Swiss former diplomat and politician

Urs Christian Timotheus Guldimann abbreviated as Tim Guldimann (/de/; born 19 September 1950) is a Swiss political scientist and former diplomat and politician who previously served on the National Council (Switzerland) for the Social Democratic Party from 2015 to 2018. He was the first Swiss abroad ever elected to federal office.

Previously, Guldimann held the post of Ambassador of Switzerland to Germany between 2010 and 2015 and in Iran from 1997 to 2004, where he served as liaison between the country and the United States and important mediator for Iran-United States relations. In 2021, Guldimann naturalized as German citizen since his wife and children are citizens. He holds dual citizenship of Switzerland and Germany.

== Early life and education ==
Guldimann was born 19 September 1950 in Zürich, Switzerland, the eldest of five sons, to Werner Guldimann and May (née Steuer). His father was a pilot, aviation expert and most notably director for the Federal Office of Civil Aviation. His mother was municipal councilor of Uitikon for the Christian Democratic People's Party. He had four younger brothers including: Tobias Guldimann, who was formerly Chief Risk Officer at Credit Suisse. Till M. Guldimann was a former executive of SunGard.

He attended Gymnasium Enge where he completed his Matura and then studied Economics at the University of Zürich graduating with a PhD.

== Diplomatic career ==
Guldimann began working for the Federal Department of Foreign Affairs in 1982, retiring in 1991. From 1996 to 1999, worked as negotiator for the Organization for Security and Co-operation in Europe in Croatia and Chechnya.

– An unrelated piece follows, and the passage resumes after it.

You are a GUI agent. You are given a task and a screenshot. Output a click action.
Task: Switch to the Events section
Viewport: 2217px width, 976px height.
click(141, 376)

Guldimann re-entered the Swiss foreign service as Swiss ambassador to Iran from 1997 to 2004. During his term, he was responsible for the "Grand Bargain" proposal, known as the Swiss Memorandum in German. On 4 May 2003, the Swiss government sent the U.S. State Department an unsigned one-page memorandum, which was not on official letterhead, and contained a cover letter by Guldimann which laid out a roadmap for discussions between Iran and the U.S. In the cover letter, Guldimann claimed that he developed the document with Sadegh Kharazi, the Iranian ambassador in Paris, and that Supreme Leader Ali Khamenei agreed with 85–90% of the paper, although he could not obtain a precise answer on what exactly the Leader explicitly has agreed.

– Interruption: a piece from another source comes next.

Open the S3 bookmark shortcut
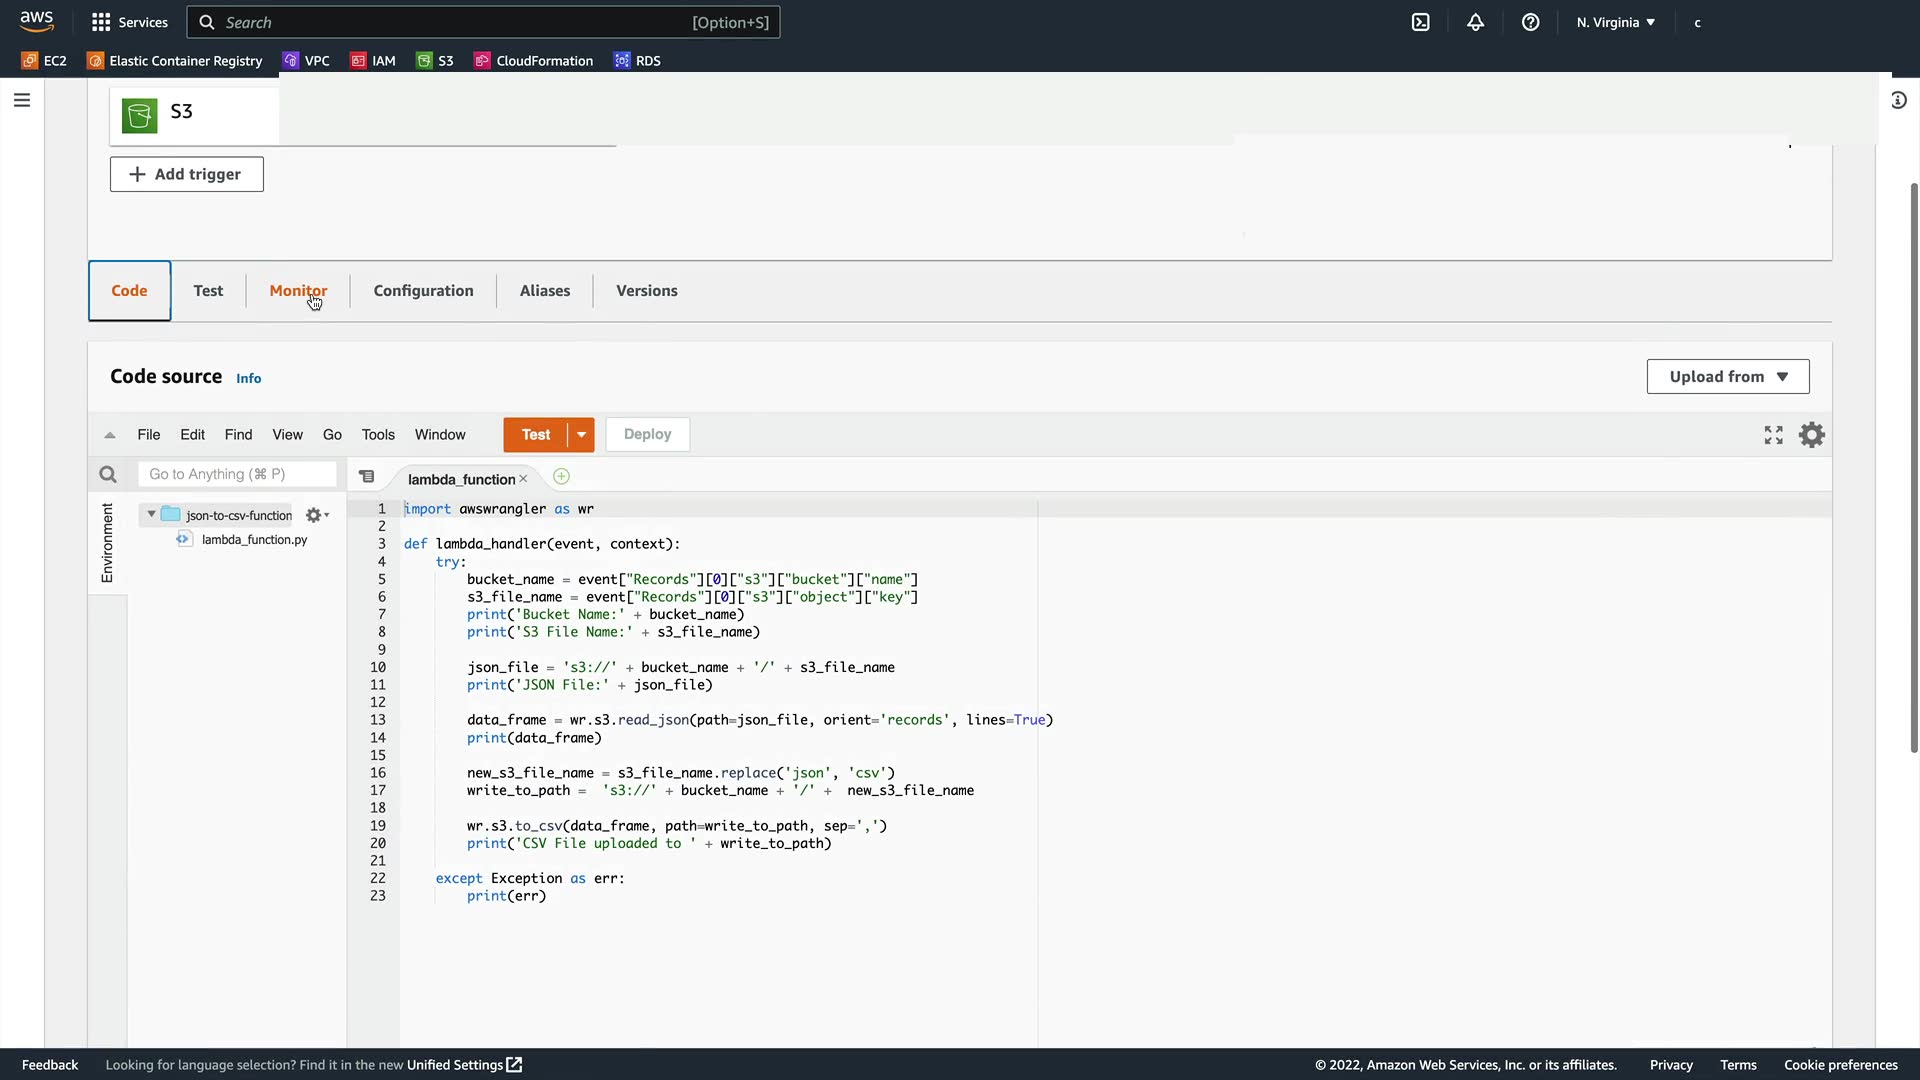Image resolution: width=1920 pixels, height=1080 pixels. pyautogui.click(x=435, y=61)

The document outlined several topics for potential negotiations between the two countries and suggested establishing three parallel working groups focused on disarmament, regional security, and economic cooperation. Among the central issues were:

- The lifting of all U.S. sanctions imposed on Iran
- Joint efforts with the United States to support stability in Iraq
- Complete openness regarding Iran's nuclear activities, including implementation of the Additional Protocol
- Collaboration in combating terrorist groups, especially the Mujahedin-e Khalq and al-Qaeda
- Acknowledgement of the 2002 Arab League “land for peace” declaration concerning Israel and Palestine
- Unrestricted Iranian access to civilian nuclear technology, along with chemical and biotechnological advancements
The Bush administration rejected the proposal, opting instead to increase pressure on Iran.

Guldimann was appointed OSCE Envoy to Ukraine in 2014. He was criticized by some American and European diplomats for his perceived pro-Russian bias.

== Political career ==
Guldimann served for two-and-a-half years as a member of the National Council, representing Zürich for the Social Democratic Party of Switzerland before resigning in March 2018. He was the first Swiss legislator elected while living abroad, in Berlin, where he had previously served as Swiss ambassador to Germany. He remained as an expatriate in Berlin while serving as a National Councillor. After his resignation, his seat was succeeded by Fabian Molina.

== Personal life ==
Guldimann has been married to German Christiane Hoffmann (born 1967). They have two daughters and reside in Berlin, Germany. His family played a leading role in his decision to resign from public office in 2018.